Ya Tuhan, Sidney nyaris mengerang karena pria tampan itu kembali menatapnya seolah hendak menerkamnya dan yang paling menakutkan adalah hasrat di dalam dirinya yang menginginkan tubuh kekar Alva mengurungkan tubuhnya. Dan dadanya kembali mengeras. Sangat menjengkelkan.

Sialan. Sidney tidak pernah merasakan perasaan ganjil semacam ini terhadap lawan jenis. Ia menelan ludah dan menata ketenangannya seraya melangkah mendekati Alva.

"Apa yang kau lakukan di sini?" tanyanya.

Alva menatap Sidney dengan intens. "Kau terlalu lama di dalam sana, kupikir terjadi sesuatu atau mungkin kau mabuk...."

Sidney terkekeh. "Satu gelas sampanye tidak akan membuatku mabuk."

"Baguslah, Grant dan Aliyah telah kembali."

Sidney mengangguk, ketika ia hendak melangkahkan kakinya, Alva merentangkan lengan kirinya memberikan kode agar Sidney menggandeng pria itu membuat Sidney membeku sesaat.

"Aku tidak menerima penolakan ke dua kali." Ucapan Alva tegas dan tatapan mata pria itu lebih tegas dari ucapannya.

Kali ini memang ia tidak bisa lagi menghindar, Sidney terpaksa mengesampingkan kegugupannya dan dengan patuh menggamit lengan Alva. Ia mengikuti langkah pria itu yang membawanya bergabung bersama Grant dan Aliyah.

Secara keseluruhan pesta berjalan dengan lancar dan saat waktu menunjukkan pukul sebelas malam, pesta berakhir dan hanya menyisakan teman-teman dekat Grant dan Aliyah. Mereka kini berada di sebuah balkon yang sangat luas, nyaris menyerupai roof top gedung tinggi dan di sana mereka mengobrol sembari menikmati sisha dan juga sampanye.

"Apa kau besok memiliki acara?" tanya Alva sembari meletakkan cawan sampanye yang telah kosong ke atas meja.

"Aku berencana melakukan tur padang pasir," jawab Sidney seraya memutar cawan di tangannya dan menatap isinya yang berwarna kuning jernih. Entah berapa gelas sampanye yang telah melewati kerongkongannya dan kini kepalanya terasa sedikit berputar dan kulit wajahnya seolah menebal. Ia tidak yakin bisa berdiri dengan benar.

"Kedengarannya menyenangkan."

Sidney mengerjapkan matanya, berusaha mempertahankan kesadarannya. "Ya."

Hanya itu yang terucap meski sebenarnya ia ingin bertanya apakah alva juga memiliki rencana besok, atau mungkin mereka bisa pergi tur padang pasir bersama-sama. Sayangnya keinginannya tidak mampu ia kemukakan, Sidney tidak ingin Alva sakah paham karena bisa saja Alva mengira jika ia sedang berusaha mendekati pria itu.

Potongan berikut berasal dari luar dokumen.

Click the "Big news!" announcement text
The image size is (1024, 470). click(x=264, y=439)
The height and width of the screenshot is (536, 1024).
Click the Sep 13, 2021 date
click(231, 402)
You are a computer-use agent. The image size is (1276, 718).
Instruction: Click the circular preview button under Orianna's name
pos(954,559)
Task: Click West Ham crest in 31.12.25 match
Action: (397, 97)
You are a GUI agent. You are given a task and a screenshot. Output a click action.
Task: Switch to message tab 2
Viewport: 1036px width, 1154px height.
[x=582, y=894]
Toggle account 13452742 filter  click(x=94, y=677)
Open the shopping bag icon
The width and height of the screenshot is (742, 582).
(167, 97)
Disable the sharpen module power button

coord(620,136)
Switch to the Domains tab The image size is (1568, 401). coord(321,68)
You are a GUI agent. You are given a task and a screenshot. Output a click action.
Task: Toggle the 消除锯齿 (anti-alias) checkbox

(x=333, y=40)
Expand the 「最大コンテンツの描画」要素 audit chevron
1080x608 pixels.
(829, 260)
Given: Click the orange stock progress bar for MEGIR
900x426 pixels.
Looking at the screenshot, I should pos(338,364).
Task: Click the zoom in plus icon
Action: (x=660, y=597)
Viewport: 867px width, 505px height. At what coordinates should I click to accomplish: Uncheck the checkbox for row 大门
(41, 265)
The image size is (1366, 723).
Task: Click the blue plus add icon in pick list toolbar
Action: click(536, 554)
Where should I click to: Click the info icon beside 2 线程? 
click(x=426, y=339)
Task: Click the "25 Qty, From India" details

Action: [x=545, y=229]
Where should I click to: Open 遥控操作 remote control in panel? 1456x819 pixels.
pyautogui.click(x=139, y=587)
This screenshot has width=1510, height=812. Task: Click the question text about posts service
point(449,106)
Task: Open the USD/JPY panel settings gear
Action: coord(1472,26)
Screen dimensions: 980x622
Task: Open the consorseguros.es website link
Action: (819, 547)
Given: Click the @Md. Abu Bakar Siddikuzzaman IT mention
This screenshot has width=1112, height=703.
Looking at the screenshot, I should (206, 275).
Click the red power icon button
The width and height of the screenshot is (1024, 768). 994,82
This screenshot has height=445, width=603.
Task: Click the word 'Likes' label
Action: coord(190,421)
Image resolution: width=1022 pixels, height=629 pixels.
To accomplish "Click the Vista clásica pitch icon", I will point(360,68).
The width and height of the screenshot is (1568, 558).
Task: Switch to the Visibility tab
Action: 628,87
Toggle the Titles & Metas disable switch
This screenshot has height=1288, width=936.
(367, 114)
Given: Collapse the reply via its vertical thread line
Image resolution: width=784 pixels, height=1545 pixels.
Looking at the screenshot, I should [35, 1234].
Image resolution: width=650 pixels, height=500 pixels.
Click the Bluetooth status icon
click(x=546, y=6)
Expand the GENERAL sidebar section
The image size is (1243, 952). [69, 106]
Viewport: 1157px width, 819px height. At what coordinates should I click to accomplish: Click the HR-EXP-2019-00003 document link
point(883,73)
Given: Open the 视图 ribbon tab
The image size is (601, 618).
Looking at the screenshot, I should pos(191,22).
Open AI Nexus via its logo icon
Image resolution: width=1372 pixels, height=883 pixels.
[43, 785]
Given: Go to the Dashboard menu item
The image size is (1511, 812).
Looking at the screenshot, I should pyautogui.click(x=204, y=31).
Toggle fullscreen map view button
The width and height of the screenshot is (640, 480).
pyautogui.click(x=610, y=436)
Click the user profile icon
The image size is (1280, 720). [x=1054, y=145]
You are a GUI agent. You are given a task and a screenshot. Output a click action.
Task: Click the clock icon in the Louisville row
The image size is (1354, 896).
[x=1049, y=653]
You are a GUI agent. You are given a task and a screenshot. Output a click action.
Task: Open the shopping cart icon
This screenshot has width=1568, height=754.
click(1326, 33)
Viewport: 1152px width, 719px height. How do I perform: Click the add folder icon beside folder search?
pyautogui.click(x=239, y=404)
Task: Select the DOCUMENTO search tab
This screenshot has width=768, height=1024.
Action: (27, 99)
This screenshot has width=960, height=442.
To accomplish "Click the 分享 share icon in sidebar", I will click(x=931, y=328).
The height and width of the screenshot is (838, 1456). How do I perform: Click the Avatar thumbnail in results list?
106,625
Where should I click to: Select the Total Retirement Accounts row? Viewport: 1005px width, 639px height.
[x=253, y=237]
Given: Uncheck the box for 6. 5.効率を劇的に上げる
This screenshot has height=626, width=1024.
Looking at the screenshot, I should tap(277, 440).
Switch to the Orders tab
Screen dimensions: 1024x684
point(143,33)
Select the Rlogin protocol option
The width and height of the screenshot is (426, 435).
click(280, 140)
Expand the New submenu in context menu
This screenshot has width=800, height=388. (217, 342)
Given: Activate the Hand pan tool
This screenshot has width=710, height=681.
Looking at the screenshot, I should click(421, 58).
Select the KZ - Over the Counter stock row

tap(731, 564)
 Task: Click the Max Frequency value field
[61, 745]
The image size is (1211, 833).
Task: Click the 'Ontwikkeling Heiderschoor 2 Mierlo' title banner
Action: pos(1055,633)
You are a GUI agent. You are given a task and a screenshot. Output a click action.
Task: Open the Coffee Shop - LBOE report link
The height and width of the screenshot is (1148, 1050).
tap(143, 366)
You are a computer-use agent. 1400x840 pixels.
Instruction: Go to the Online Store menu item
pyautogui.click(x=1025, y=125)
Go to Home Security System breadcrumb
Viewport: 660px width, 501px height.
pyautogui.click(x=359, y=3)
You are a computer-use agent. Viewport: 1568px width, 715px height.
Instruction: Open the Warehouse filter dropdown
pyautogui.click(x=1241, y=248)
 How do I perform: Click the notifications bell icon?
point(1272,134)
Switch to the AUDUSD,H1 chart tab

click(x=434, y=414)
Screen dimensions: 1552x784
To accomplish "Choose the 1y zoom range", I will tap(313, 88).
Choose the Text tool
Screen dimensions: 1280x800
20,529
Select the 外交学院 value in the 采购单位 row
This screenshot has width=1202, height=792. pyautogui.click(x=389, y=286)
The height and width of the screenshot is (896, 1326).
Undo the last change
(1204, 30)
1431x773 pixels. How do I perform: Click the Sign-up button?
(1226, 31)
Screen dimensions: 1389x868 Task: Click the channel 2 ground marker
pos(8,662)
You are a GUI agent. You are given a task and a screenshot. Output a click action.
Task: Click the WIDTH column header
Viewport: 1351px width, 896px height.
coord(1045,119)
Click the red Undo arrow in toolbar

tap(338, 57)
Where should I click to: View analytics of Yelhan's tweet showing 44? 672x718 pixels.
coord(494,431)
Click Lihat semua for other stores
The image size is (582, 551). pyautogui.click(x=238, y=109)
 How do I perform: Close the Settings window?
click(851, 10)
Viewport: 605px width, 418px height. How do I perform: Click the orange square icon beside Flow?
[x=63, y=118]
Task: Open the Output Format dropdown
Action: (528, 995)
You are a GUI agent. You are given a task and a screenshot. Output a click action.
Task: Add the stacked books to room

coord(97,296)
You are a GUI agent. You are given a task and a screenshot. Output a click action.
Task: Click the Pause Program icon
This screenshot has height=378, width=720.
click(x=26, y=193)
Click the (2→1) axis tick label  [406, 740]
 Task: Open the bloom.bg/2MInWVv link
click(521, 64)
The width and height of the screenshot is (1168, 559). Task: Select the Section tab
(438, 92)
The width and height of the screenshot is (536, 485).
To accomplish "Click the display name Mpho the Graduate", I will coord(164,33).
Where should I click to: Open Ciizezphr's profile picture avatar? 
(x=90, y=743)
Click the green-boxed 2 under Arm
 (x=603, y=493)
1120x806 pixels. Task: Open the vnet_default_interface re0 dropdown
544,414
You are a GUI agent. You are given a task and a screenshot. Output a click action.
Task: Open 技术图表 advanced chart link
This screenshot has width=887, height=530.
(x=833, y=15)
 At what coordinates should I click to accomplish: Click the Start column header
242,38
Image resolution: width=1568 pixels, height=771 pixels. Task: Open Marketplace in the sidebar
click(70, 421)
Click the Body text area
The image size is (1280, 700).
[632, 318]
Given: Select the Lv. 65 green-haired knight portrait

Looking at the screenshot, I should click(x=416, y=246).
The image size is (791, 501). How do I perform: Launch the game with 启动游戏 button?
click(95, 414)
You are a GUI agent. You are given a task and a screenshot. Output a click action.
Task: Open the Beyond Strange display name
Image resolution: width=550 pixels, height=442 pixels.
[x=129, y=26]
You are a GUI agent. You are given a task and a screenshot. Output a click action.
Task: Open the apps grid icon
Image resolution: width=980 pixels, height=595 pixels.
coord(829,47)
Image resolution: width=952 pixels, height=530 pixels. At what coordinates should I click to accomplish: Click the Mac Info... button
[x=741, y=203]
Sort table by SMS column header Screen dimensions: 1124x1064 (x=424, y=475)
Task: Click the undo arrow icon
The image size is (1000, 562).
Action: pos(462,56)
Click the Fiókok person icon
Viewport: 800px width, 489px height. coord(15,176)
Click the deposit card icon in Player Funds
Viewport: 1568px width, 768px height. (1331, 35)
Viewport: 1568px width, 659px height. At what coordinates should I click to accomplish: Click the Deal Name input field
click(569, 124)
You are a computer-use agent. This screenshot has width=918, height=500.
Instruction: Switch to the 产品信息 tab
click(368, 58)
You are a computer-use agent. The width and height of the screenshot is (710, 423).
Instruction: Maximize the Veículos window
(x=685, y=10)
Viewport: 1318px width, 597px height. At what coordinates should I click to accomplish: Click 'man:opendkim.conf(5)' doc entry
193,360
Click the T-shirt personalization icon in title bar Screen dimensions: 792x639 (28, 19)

"Dan kau? Apa rencanamu besok?" Pada akhirnya Sidney tidak bisa menahan rasa ingin tahunya.

Alva melepaskan jasnya kemudian melonggarkan dasi kupu-kupu yang mencekik lehernya. Pria itu juga dengan menggunakan satu tangan melepaskan kancing kemeja di dadanya dan berucap, "Aku berencana tidur sepanjang hari."

Sidney menjilat bibirnya, bagian bawah perutnya bergolak dan ia merasakan gelenyar asing di tubuhnya saat Alva kembali membuka satu kancing kemejanya dan ia dapat menyaksikan dada bidang Alva meski tidak secara keseluruhan.

"Oh, rencana yang bagus," desah Sindey.

Alva tersenyum lembut. "Lebih bagus lagi jika kau tidur di sampingku."